**The problem:**
Show every line of the data where the word "computer" can be found.

##### Data

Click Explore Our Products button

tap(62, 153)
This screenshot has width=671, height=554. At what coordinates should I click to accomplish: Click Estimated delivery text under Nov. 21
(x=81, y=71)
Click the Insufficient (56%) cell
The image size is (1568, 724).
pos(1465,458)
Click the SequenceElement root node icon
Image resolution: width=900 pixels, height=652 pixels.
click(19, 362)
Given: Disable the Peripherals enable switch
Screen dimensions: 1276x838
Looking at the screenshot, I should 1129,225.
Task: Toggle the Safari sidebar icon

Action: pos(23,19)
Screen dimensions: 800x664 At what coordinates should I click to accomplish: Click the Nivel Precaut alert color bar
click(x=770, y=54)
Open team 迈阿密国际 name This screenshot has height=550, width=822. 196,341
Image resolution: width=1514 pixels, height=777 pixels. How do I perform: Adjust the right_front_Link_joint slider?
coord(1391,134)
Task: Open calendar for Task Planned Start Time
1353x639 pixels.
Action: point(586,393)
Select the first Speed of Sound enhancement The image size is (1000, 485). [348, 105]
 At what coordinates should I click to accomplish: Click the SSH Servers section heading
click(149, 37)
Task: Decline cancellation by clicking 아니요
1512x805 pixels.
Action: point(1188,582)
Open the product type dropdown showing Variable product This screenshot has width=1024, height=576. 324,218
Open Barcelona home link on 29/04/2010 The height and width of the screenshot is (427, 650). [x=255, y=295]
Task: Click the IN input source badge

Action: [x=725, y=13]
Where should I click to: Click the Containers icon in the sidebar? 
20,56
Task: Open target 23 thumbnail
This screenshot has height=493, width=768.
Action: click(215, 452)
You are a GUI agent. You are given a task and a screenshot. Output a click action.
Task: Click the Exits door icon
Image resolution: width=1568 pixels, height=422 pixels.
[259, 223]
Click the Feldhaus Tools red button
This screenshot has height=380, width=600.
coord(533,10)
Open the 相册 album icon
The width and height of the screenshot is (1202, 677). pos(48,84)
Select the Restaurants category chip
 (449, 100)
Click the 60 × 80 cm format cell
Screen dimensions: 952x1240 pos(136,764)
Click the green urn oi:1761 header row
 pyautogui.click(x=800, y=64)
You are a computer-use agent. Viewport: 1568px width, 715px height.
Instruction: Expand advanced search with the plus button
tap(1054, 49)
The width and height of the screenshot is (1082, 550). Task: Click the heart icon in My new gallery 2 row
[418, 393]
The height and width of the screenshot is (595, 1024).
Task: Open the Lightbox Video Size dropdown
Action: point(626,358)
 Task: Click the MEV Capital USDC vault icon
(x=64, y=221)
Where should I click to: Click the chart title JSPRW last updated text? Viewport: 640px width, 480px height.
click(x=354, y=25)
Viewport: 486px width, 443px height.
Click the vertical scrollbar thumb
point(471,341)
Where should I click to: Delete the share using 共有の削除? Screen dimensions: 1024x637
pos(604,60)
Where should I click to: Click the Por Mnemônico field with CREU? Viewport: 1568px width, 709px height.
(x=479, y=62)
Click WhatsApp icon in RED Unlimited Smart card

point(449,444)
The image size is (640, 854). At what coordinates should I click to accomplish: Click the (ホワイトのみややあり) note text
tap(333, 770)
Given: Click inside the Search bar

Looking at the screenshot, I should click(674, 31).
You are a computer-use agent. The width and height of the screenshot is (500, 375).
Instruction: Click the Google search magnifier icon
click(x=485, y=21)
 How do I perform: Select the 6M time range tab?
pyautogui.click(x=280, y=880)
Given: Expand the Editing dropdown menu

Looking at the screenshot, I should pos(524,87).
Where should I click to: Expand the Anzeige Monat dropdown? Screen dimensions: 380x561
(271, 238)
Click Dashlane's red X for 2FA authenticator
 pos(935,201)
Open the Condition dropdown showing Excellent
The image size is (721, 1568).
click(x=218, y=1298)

##########

**Task answer:**
You are a computer-use agent. Viewport: 1568px width, 715px height.
You are a computer-use agent. The width and height of the screenshot is (500, 375).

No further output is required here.